Dass Stillen Allergien vorbeugt ist ein medizinisch bewiesener Fakt. Ob das nun bei dir und deinem Kind wichtig war oder nicht, dass kannst du (jetzt noch) nicht festellen. Du bist noch jung und ich wünsche dir noch lange gesund zu bleiben – aber bitte verusch nicht mit deinem Einzelfall die Wissenschaft infrage zu stellen und die vielen Studien zum Thema. Die WHO empfielt das ausschließliche Stillen bis zum sechsten Lebensmonat und danach unter Einführung von geeigneter Beikost weiter zu stillen bis zum zweiten Lebensjahr und darüber hinaus, solange Mutter und Kind das wollen.
Ein letzter Punkt noch: Mein Mann und ich gehen Abends nicht allein essen. Das machen wir nicht, weil immer einer bei unseren kleinen Kindern ist, die gerade drei und ein Jahr sind. Weil sie uns abends brauchen, weil sie es so kennen, dass immer einer von uns da ist. Der Große könnte natürlich schon allein bleiben und die Kleine im Notfall auch (sie schläft ja auch ohne Milch in der KiTa seit sie ein Jahr ist), aber das ist für alle Stress Abends und da bleiben wir voerst immer noch einzeln bei ihr. Das hat aber mit der Ernähurngsform und dem Stillen nichts zu tun – das ist eine Entscheidung, die nur unsere Familie betrifft. Genauso wie du eben dein Kind in liebevolle Hänge abgibst, um mit deinem Mann essen zu gehen – ich hoffe es hat geschmeckt und ihr konntet die Zeit genießen. Für uns kommt das eben einfach nur gerade nicht infrage – deswegen würde ich dich aber nicht veurteilen oder (vermeintlich besser wissend) belächeln.
Stillen kann frau machen oder sie entscheidet sich dagegen. Nicht mehr und nicht weniger. Und jeder Weg ist ok. Er sollte nur informiert und ohne Vorurteile gegangen werden.
Liebe Grüße,
Birgit (stillende, feiernde, arbeitende Mutter aus der Provinz 😉 )
P.S.: Aus meinen Mutti-Kreisen kenne ich auch einige „Flaschenkinder“ die nachts alle zwei Stunden Hunger haben und Stillkinder die durchschlafen – das hat nichts mit der Ernährungsform zu tun – sondern ist schlicht von Kind zu Kind individuell. Ebenso wie das Stress-Level einer Mutter: Eine Mutter (oder Vater) ist erschöpft weil sie sich um ihr Kind kümmern – weil Kinder Kraft kosten.

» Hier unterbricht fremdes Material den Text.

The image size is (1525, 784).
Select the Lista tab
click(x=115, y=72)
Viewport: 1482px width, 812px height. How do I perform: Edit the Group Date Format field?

Das hat doch aber wirklich nichts mit der Form der Ernährung zu tun und damit, ob das Kind gestillt wird oder nicht. Wenn Eltern ausgezehrt oder müde sind, dann mangels Schlaf, weil das Baby gerade krasse Dinge lernt, das Kleinkind sich enorm entwickelt oder einfach gerade ein stressiger (Arbeits-) Alltag das Leben auf die Probe stellt – Ich verstehe wirklich nicht, aus welchen Gründen du glaubst, Müdigkeit und Co liesen sich nur auf das Stillen zurückfühen?